Snow crab harvest slashed 40 percent

Crabbers’ fears of a diving quota came true with the third-lowest snow crab harvest limit since 2005.

The Alaska Department of Fish and Game, responding to a bleak biological outlook and questionable forecast model, knocked the harvest limit for Bering Sea snow crab down 40 percent on Oct. 8.

The total allowable catch, or TAC, is now 40.6 million pounds, a 27-million pound cut from last year. It’s the lowest since the 48.6-million pound harvest in 2010, and 21 percent less than the most recent 10-year average. Based on recent ex-vessel prices, the quota cut is worth more than $50 million.

The Community Development Quota, or CDQ, program, which allocates 10 percent of Bering Sea harvest to 65 villages within 50 miles of the Alaska shore, will receive 4 million pounds. The remaining 36.5 million pounds will go to the rest of the fleet.

Mark Gleason, executive director of industry group Alaska Bering Sea Crabbers, said the quota reduction is disappointing but that his group “live(s) and dies by the science” and will make due.

“If this is the TAC the science tells us the resource can sustainably support we stand by it,” said Gleason. “Now we need to concentrate on prosecuting the fishery in the most safe and efficient manner possible and hope for a good price.”

The quota cut represents nearly a third of the entire snow crab harvest’s value last year. Between 2005 and 2014, the average price for Bering Sea snow crab was $1.86 per pound. At 40.6 million pounds, it comes to $50.2 million, or 31 percent of last year’s harvest value.

In comparison to recent years, the value loss is even higher. Snow crab prices in the 2010s are the highest they’ve ever been; they haven’t dipped below $1.86 per pound since 2010.
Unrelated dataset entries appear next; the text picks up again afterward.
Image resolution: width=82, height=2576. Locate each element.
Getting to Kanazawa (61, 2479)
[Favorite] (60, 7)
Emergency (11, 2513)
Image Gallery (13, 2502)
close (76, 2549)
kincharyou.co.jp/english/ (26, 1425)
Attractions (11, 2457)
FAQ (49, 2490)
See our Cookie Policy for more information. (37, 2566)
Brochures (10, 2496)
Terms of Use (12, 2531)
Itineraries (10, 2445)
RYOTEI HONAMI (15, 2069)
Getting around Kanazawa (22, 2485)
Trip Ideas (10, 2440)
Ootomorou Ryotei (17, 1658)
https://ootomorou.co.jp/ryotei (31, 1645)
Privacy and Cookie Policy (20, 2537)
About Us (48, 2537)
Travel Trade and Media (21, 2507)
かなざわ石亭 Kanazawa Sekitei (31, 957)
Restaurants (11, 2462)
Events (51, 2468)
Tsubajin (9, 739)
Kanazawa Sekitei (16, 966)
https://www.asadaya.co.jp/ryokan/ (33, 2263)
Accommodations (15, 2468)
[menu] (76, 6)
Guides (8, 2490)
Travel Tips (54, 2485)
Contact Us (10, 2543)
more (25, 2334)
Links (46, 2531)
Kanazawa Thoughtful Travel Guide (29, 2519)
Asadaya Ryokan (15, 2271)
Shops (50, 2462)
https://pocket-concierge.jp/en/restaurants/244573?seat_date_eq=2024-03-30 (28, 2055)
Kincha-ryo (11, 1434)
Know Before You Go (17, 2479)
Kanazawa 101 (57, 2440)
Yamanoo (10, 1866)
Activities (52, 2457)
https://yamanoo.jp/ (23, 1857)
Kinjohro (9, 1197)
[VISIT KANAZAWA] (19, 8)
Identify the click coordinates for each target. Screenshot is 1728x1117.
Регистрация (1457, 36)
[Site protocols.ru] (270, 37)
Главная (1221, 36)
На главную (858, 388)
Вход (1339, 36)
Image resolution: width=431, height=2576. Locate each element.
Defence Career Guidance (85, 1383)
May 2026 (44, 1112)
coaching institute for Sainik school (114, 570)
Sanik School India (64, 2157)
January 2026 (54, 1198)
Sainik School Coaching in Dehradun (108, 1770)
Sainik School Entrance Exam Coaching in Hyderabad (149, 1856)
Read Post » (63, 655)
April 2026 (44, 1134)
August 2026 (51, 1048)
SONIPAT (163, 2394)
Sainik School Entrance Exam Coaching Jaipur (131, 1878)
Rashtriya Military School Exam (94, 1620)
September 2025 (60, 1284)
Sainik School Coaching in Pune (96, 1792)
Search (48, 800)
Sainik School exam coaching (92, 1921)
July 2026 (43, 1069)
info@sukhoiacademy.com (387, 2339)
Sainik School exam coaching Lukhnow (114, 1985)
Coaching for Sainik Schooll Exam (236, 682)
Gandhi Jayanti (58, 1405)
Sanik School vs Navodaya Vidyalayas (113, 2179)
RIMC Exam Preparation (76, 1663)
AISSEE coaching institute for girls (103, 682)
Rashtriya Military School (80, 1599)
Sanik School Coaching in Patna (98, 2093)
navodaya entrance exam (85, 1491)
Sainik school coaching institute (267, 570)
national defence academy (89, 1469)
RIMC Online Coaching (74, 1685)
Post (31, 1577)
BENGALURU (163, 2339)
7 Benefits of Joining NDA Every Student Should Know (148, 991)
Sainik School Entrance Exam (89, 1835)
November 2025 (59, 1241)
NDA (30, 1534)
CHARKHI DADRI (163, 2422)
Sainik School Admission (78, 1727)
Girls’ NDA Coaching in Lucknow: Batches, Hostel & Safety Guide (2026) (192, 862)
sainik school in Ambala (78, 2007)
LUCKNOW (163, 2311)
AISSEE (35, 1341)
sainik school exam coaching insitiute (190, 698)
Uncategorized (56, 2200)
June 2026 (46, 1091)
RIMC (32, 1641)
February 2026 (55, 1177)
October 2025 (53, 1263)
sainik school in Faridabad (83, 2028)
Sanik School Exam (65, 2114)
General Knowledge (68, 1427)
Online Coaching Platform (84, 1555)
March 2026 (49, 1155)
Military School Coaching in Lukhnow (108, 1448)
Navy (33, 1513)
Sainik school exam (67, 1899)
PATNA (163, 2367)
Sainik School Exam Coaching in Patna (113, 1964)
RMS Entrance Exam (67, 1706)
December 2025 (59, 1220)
To match last year’s value, crab prices would have to climb to unprecedented heights. Last year, snow crab’s $2.37 per pound netted $161 million. To make up that difference in the 2015-16 season, crab prices would have to climb to just under $4 per pound; the highest snow crab price ever was $2.54 per pound in 2011.

Even to match the 10-year average value, prices will have to remain at their current high, which is the second highest on record.

Between 2005 and 2014, the average harvest limit was 51.7 million pounds, making the average value of a snow crab harvest $96.2 million. To match this, this year’s price must stay at exactly $2.37 per pound.

Simon Kinneen, vice president of the CDQ group Norton Sound Economic Development Corporation, said he’s hopeful the sudden slash in quota will have a corresponding price bump.

“I think it’s reasonable to expect some uptick in value associated with the reduction in quota,” said Kinneen.

The dramatic drop in snow crab quota corresponds to a problematic predictive model.

A yearly trawl survey assessment estimates the amount of crab in the sea, or biomass. To account for uncertainties in the area-limited trawl survey, scientists use different models to extrapolate overfishing limits and acceptable biological catch, from which the Alaska Department of Fish and Game derives the total allowable catch.

The Crab Plan Team, a group of stakeholders and scientists within the North Pacific Fishery Management Council, spent a large chunk of its September Seattle meeting fretting over inconsistencies in the modeling and survey numbers, an ongoing issue with snow crab management.

In the 2013-14 season, the biomass dropped to 279.9 million pounds. The overfishing limit, however, rose 22.6 million pounds.

The biomass for 2015-16 snow crab, as estimated by a trawl survey, is 271 million pounds compared to 284 million pounds last year.

The Crab Plan Team, however, accepted an estimate model that places the overfishing limit at 183.2 million pounds, along with an acceptable biological catch of 137.4 million pounds.

The Alaska Department of Fish and Game cannot set the TAC greater than the allowable biological catch, and the Crab Plan Team changed the rubric for calculating that number.

Because of the disparity between the survey’s biomass estimate and the Crab Plan Team model’s overfishing limit, the team changed the formula for calculating the acceptable biological catch from 90 percent of the overfishing limit to 75 percent to result in the steep reduction.

The good news for crabbers is that the Bristol Bay red king crab harvest held steady compared to last year at just less than 10 million pounds, and tanner crab quotas are an increase versus last season. A total of 19.66 million pounds has been set between the eastern and western Bering Sea tanner crab stocks compared to 15.1 million pounds in 2014.